En Italie, la suppression des parloirs avait entraîné des mutineries violentes, qui ont fait plusieurs morts parmi les détenus.

Les prisons françaises, qui comptent plus de 70 000 détenus pour 30 000 surveillants et souffrent d'une surpopulation chronique, avaient enregistré vendredi leur premier cas de contamination au coronavirus, un détenu de 74 ans incarcéré à Fresnes (Val de Marne), depuis décédé. Deux infirmières de cette prison ont aussi été testées positives.

« Tout est mis en oeuvre pour assurer l'accès aux établissements pénitentiaires des personnels afin d'exercer les missions essentielles du service public dans les meilleures conditions de sécurité, de protection sanitaire et de respect des droits des détenus », assure Nicole Belloubet.
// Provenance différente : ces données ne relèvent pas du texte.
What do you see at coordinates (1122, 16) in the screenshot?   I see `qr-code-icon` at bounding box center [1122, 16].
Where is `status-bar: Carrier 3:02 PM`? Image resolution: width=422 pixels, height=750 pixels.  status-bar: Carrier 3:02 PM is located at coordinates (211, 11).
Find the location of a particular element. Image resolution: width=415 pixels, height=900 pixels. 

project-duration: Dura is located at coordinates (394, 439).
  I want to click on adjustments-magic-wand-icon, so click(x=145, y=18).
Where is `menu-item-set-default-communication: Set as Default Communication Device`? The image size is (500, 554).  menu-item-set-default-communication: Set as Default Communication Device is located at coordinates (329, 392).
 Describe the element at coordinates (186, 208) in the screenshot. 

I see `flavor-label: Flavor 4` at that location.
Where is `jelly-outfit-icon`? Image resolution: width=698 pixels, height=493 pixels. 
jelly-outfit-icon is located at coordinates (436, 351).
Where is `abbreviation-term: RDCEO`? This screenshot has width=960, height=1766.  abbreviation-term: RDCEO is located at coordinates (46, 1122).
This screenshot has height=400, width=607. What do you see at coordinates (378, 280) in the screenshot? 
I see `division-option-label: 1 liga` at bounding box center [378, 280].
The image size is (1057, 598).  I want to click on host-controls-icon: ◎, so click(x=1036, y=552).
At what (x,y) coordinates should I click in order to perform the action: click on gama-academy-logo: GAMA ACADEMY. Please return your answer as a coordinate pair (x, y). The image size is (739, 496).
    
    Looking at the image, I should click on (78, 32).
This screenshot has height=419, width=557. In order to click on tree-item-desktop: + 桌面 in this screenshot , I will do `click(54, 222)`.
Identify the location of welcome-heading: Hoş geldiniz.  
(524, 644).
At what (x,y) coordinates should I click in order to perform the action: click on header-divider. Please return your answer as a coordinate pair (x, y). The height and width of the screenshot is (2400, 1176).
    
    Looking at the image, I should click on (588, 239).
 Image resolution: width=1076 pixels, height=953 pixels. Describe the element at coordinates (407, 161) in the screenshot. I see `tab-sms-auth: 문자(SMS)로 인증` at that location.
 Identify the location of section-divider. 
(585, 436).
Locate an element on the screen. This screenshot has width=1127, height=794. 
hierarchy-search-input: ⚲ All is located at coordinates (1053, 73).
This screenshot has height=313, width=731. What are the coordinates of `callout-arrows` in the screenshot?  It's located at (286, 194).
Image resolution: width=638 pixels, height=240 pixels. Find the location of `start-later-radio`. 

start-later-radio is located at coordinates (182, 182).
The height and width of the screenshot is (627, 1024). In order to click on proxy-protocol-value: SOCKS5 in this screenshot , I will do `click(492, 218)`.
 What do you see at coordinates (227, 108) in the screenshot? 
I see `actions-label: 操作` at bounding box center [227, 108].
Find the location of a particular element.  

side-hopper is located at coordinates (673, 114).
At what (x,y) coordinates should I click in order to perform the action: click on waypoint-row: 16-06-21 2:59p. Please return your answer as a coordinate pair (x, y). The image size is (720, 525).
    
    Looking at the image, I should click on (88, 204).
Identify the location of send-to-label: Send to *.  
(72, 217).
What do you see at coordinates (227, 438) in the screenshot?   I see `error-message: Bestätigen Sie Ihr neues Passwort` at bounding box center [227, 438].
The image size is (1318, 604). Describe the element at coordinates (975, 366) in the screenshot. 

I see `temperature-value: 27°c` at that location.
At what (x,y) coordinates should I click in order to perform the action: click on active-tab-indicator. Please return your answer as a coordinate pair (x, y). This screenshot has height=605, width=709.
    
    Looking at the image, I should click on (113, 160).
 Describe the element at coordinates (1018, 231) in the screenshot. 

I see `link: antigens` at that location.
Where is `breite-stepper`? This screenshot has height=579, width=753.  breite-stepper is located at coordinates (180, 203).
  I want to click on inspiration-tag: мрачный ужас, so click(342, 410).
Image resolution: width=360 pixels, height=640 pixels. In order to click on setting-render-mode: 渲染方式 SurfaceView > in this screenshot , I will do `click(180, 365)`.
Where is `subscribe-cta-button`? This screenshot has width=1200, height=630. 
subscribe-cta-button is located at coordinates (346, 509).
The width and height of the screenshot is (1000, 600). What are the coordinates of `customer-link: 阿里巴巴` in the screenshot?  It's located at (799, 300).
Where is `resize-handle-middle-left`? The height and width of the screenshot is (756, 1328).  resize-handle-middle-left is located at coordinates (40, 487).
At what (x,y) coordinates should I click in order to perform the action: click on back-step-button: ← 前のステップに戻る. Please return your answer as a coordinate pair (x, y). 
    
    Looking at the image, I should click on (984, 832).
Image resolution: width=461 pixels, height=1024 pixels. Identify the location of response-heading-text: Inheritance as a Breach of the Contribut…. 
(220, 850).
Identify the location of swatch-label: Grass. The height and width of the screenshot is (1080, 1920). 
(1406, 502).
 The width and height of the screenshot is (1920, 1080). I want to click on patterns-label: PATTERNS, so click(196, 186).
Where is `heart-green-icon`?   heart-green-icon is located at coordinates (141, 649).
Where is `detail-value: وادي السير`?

Suspension ou limitation des activités des prisons

Les activités menées au sein des prisons, de travail, de formation professionnelle, les activités socio-culturelles et d'enseignement, sont elles aussi suspendues, pour respecter une « stricte limitation des mouvements internes en détention ». Toutefois, sont maintenues « les promenades ainsi que les activités en plein air ou en espace non confiné », tout en limitant le nombre de détenus « présents simultanément sur une cour ou un terrain de sport ».

Les « transferts administratifs » des détenus sont quant à eux « suspendus à la seule exception des mesures d'ordre et de sécurité », de même que les extractions judiciaires « sont réduites à celles d'entre elles que maintiennent expressément les juridictions », selon la note de la Direction de l'administration pénitentiaire (DAP).